Compiti richiesti >>
**A.** Secondo il brano sulla pena di morte, che cosa chiedeva la marcia organizzata in Piazza San Pietro da «Nessuno tocchi Caino»?
**B.** Riassumi in due frasi il brano sulla pena di morte.
**C.** Per favore, ricopia il brano sulla pena di morte a partire dalle parole "Il comprendere" e fermati dopo le parole "Questo in astratto.".

Brano di testo >>
/---
Nel Natale
1998, l'associazione «Nessuno tocchi Caino», sorta da
una costola del Partito Radicale, ha organizzato una marcia in Piazza
San Pietro, per chiedere l'intervento del Pontefice nella sua battaglia
contro la pena di morte. Associazioni come «Amnesty International»
hanno dato il loro appoggio. Proprio la presenza di tale associazione
che, più correttamente andrebbe chiamata «Amnesy International»,
perché ha sempre dimenticato, volutamente, di fare campagne
a favore di condannati di gruppi di destra, per non parlare del suo
appoggio a campagne filo-abortiste, dovrebbe dar da pensare.
Il comprendere
la lotta contro l'istituto della pena capitale nell'impegno contro
la «cultura della morte», come stanno facendo molti ecclesiastici,
è frutto di una bella confusione d'idee.
Cominciamo a sfatare un assunto
che l'attuale pseudo-buonismo dà per scontato: la pena di morte,
una bella cosa certo non è, ma non è illecita!
E' un madornale equivoco confondere
l'inviolabile diritto alla vita dell'innocente, con la situazione
del colpevole che, nel momento in cui ha spento una vita altrui, immediatamente
ha implicitamente rinunciato alla propria, e quindi al proprio diritto
alla vita.
Questo in astratto.
Nel concreto, ci sono da valutare tante situazioni.
In primo luogo, ovviamente, l'accertamento
della colpa, poi l'opportunità della pena .
Tanto per dirne una (sorprenderò
qualcuno), ma nell'attuale situazione italiana, ringraziamo il Signore
che i politici e certa Magistratura che ci ritroviamo non possiedono
anche quest'altra arma.
Dato che molti rappresentanti
del mondo cattolico sono in prima fila contro tale istituto, ricordiamo
qual è il reale insegnamento della Chiesa, presente anche nel
Catechismo del 1992. Seguiremo in quest'analisi due opere fondamentali:
« Iota Unum » di Romano Amerio, (ed. Ricciardi, Milano/
Napoli 1986) e, soprattutto: «Pena di morte e Chiesa Cattolica»
\---
Voci dell'elenco >>
/---
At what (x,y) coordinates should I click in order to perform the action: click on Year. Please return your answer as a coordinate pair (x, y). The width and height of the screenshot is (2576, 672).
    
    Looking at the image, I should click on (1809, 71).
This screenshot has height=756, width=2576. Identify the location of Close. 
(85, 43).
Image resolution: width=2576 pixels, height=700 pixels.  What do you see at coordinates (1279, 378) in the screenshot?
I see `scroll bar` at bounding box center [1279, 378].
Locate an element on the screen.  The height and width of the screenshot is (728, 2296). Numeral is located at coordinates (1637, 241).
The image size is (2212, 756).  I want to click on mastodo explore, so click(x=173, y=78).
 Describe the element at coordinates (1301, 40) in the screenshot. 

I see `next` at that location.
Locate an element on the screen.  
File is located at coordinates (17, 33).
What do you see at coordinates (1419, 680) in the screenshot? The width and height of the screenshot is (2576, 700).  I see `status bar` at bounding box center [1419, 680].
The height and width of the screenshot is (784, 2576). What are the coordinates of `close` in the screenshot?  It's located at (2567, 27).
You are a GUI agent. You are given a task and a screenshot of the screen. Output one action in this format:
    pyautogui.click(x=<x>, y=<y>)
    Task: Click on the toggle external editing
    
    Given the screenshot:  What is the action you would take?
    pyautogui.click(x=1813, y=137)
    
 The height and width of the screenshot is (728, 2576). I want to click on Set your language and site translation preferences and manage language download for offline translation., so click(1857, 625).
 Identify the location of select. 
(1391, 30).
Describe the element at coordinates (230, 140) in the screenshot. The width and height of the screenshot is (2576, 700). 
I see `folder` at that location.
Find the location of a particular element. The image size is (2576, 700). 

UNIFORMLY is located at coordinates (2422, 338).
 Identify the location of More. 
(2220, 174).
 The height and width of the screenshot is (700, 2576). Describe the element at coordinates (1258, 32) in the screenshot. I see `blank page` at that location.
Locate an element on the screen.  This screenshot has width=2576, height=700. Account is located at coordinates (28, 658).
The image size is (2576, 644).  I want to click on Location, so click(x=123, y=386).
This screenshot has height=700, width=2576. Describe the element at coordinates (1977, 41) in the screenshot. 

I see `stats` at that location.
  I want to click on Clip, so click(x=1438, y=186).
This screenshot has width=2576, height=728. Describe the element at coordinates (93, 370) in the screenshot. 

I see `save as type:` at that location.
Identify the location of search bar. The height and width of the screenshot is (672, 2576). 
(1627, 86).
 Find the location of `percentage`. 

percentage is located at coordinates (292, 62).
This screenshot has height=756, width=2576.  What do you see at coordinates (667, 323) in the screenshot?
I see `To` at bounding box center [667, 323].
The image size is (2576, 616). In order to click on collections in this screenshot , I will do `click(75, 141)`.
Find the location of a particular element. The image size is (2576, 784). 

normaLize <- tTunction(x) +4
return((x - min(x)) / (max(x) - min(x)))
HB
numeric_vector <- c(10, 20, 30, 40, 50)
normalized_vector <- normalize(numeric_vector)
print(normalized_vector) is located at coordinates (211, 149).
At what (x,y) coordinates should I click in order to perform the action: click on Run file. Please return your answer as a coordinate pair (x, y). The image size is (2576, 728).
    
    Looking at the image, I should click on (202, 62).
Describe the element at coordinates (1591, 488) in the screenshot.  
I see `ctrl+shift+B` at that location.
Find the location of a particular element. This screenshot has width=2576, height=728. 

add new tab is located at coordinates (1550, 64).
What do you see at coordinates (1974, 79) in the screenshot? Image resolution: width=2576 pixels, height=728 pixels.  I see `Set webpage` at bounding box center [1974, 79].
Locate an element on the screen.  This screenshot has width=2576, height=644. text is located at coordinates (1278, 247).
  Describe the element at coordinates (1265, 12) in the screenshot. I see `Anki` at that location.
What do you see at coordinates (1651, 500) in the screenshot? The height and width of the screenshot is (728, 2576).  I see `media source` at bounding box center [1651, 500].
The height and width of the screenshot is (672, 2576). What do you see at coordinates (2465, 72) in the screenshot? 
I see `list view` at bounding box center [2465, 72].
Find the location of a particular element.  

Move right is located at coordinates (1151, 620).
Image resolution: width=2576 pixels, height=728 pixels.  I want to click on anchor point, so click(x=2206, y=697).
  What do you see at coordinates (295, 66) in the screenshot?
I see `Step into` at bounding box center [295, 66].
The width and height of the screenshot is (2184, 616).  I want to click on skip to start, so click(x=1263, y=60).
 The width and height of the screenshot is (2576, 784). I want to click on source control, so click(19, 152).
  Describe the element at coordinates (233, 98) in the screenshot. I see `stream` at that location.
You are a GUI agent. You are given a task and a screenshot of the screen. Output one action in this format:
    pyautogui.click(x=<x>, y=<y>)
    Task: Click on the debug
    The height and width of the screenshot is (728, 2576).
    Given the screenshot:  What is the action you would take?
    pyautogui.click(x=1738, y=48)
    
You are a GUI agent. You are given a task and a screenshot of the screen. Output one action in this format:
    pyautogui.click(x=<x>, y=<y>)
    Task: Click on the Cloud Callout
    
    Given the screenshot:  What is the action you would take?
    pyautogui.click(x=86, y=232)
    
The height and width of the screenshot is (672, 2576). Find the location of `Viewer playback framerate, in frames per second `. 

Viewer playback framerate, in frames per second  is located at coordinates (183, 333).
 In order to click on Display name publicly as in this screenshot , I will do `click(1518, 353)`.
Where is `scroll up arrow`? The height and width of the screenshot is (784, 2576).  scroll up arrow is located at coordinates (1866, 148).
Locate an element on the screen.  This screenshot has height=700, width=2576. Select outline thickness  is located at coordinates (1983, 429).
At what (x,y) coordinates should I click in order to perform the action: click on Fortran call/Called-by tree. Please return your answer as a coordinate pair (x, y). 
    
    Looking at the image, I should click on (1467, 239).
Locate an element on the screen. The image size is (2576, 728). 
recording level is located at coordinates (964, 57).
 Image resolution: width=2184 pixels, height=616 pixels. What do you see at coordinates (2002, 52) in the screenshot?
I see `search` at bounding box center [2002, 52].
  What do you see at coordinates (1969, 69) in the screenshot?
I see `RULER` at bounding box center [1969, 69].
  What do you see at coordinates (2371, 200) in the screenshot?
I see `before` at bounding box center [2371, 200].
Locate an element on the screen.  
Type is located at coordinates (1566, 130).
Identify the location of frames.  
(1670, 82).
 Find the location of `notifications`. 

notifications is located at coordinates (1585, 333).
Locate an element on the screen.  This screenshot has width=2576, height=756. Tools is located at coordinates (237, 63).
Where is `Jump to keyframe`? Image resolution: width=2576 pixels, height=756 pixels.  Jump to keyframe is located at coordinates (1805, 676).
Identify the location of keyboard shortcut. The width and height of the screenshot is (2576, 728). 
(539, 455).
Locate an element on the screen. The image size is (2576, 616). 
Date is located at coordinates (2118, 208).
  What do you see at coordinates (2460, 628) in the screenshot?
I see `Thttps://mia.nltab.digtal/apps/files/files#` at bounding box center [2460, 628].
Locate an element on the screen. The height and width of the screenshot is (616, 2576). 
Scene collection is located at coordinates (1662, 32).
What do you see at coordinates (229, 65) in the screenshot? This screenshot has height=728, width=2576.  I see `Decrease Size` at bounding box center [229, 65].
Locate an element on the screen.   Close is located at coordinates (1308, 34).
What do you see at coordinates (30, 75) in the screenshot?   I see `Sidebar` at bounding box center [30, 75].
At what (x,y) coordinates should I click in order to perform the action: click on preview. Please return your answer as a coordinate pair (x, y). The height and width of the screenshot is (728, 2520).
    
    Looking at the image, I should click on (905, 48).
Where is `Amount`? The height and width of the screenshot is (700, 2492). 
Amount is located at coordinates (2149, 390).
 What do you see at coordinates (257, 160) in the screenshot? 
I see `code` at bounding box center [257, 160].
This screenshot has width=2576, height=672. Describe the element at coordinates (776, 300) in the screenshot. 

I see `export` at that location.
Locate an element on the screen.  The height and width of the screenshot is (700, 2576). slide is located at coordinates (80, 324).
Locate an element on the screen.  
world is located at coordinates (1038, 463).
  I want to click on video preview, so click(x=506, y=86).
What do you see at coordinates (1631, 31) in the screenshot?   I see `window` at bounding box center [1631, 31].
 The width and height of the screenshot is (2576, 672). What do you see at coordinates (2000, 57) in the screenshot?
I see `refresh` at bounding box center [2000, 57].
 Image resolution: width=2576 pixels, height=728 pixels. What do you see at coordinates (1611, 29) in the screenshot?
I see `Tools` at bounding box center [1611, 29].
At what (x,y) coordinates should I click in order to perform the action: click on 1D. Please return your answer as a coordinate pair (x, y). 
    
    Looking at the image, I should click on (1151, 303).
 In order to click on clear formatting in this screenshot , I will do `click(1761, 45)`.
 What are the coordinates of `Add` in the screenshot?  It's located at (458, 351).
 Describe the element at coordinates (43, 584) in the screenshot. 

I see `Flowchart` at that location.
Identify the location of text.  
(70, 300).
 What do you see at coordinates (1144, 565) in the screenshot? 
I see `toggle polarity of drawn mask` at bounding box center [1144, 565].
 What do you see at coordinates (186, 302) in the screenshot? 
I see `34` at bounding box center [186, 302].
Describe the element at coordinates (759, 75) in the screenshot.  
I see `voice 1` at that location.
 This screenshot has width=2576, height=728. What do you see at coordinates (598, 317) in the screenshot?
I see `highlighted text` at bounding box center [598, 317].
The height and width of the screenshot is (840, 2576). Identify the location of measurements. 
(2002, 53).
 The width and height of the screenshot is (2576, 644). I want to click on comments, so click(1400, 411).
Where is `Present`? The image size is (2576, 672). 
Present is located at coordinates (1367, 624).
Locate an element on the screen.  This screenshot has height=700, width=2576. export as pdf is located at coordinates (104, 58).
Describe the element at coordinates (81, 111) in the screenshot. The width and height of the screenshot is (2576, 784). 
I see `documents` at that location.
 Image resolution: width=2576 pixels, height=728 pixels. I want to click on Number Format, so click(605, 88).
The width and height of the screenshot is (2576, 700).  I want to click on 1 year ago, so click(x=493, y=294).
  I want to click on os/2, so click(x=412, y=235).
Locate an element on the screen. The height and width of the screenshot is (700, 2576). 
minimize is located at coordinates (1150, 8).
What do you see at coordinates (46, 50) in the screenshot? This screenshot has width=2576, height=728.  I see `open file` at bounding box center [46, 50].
\---
Risposte ai compiti >>
**A.** Chiedeva l'intervento del Pontefice nella battaglia dell'associazione contro la pena di morte.

**B.** Il brano parte dalla marcia organizzata nel Natale 1998 da «Nessuno tocchi Caino» in Piazza San Pietro contro la pena di morte e sostiene che inserire la lotta alla pena capitale nell'impegno contro la «cultura della morte» sia frutto di una confusione d'idee. Afferma che la pena di morte non è illecita, perché il colpevole che ha spento una vita altrui ha rinunciato al proprio diritto alla vita, ma riconosce che in concreto vanno valutati l'accertamento della colpa e l'opportunità della pena.

**C.**
Il comprendere
la lotta contro l'istituto della pena capitale nell'impegno contro
la «cultura della morte», come stanno facendo molti ecclesiastici,
è frutto di una bella confusione d'idee.
Cominciamo a sfatare un assunto
che l'attuale pseudo-buonismo dà per scontato: la pena di morte,
una bella cosa certo non è, ma non è illecita!
E' un madornale equivoco confondere
l'inviolabile diritto alla vita dell'innocente, con la situazione
del colpevole che, nel momento in cui ha spento una vita altrui, immediatamente
ha implicitamente rinunciato alla propria, e quindi al proprio diritto
alla vita.
Questo in astratto.